H.G.P.: I think we have to do both. We have to tell the people our values and I have spoken about values and the main value, the human dignity. This is unique in the world, that we believe in the dignity of the human being and if you accept this as our main principle, then it has consequences for all of the areas of politics and also it is not acceptable that we have so many young people without work and without the perspective for the future and so we have to do everything to give good education to the people and then to promote the economic development. This means we have to give loans to the small and medium enterprises and so they can use this money to invest it and build new jobs. I think this is one of the great challenges, but there were other challenges as well, if you look to the foreign policy, Ukraine, the aggression of Russia vis-a-vis Ukraine, but you did not ask this question so far so I will not speak about that.
“What Russia does is an aggression against Ukraine. We do not live anymore in the 19th Century, we live in the 21stCentury”
R.L.: Actually, it is the next one. Since Vilnius, the EU has an outbreak of a conflict in its Eastern neighborhood. Also, there are many voices that say that the EU can`t play hardball in foreign policy because of its desire to use soft and multi-lateral approach.
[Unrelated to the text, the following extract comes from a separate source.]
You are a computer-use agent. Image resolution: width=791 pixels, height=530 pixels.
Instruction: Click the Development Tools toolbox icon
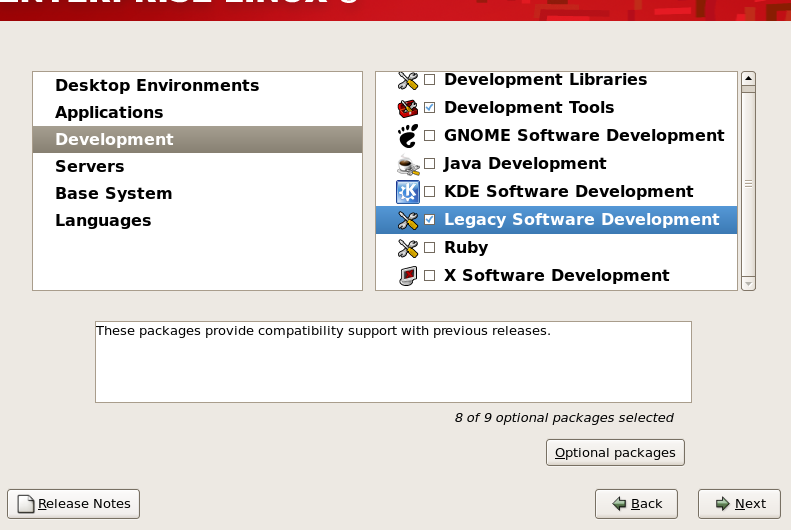407,107
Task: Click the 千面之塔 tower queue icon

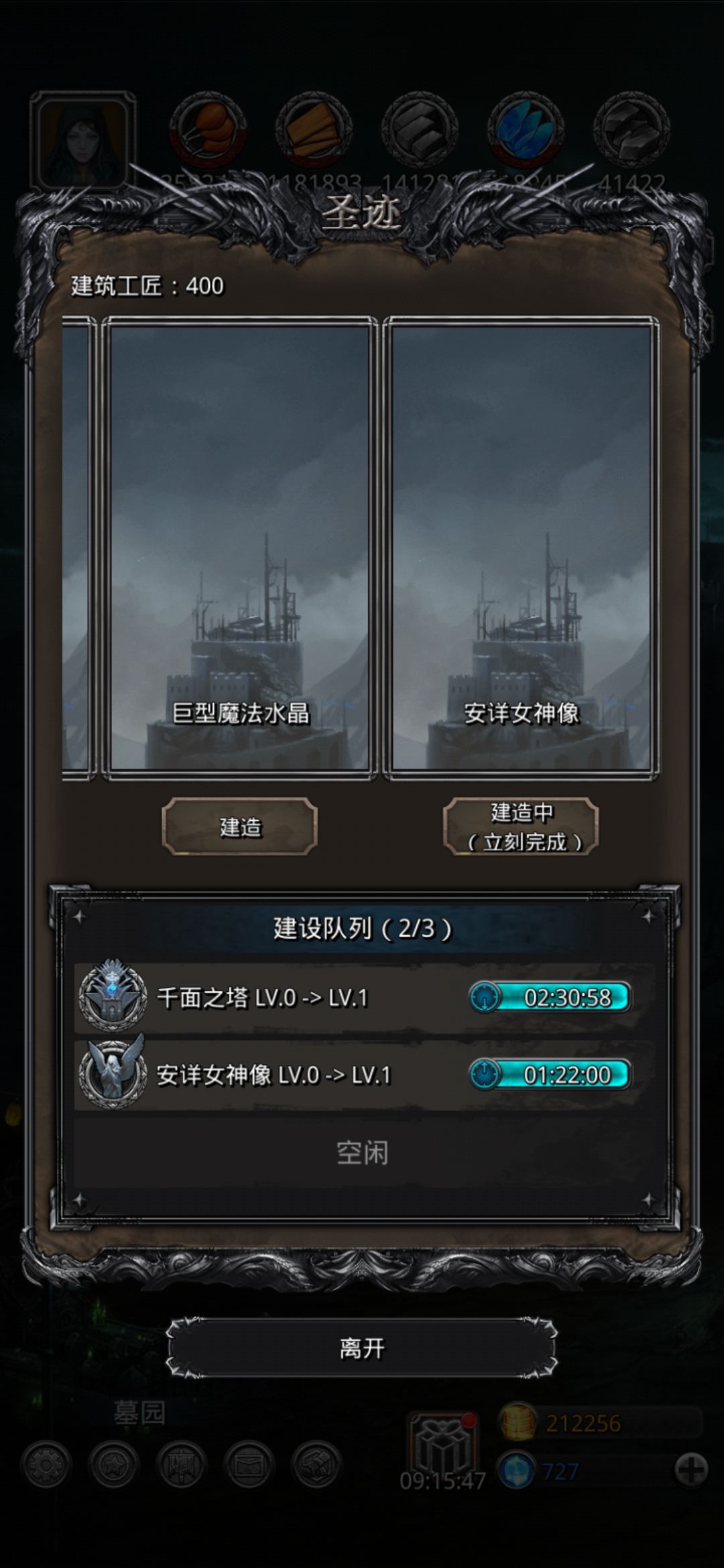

Despite all of this, last month, Georgia, Republic of Moldova and Ukraine signed the Association Agreement. Everyone is thinking at this like a very big success in the ex-Soviet space. Do you think the EU is prepared to spread successfully its peaceful and democratic ideals and to carry on a diplomatic and economic dispute with Russia?
H.G.P.: This is a great bouquet of problems and challenges you are raising, Robert. First of all I think is good that we as European Union tried to develop united foreign, security and defense policy. That we tried. When I was elected in the European Parliament in 1979, nobody dare to speak about these questions in the framework of the European Community. I was for ten years chairman for the Subcommittee Security and Disarmament from 1984 to 1994 and we develop the idea that we should speak about every aspect of security, including the military aspects. You said the European Union is good in the software of foreign policy but not so much in the hardware and we need everything to have a strong European voice and we still have to work hard on that. As far as Ukraine is concerned we have to be very clear: there is an aggression of Russia vis-a-vis Ukraine. Russia broke the international law taking Crimea out of Ukraine. And, still in 1994, Russia agreed that the island of Crimea is part of Ukraine because Ukraine gave its nuclear weapons to Russia. And so, Russia can not behave like this and what happens now in the east of Ukraine, there is certainly a connection between those people who are using force and Moscow. This has to stop and the European Union should act, and so far it did, together to tell president Putin he can not go on like this and we should find a peaceful solution and support our friends in Kiev, but they need a new Constitution as well. They need to get guarantees to the identity of the Russian population in Ukraine. So, this is our principle: the majority can not do everything that they want. The majority counts, but you have to respect the minority as well, the culture identity and so on. As far as Moldavia and Georgia is concerned, is their decision what political orientation they want to take and they asked the European Union, like Ukraine. And if they want this, Russia has not the right to say no. We are not living in the 19th Century anymore, we are living in the 21st Century and democracy, liberty and the rule of law is the basis of this.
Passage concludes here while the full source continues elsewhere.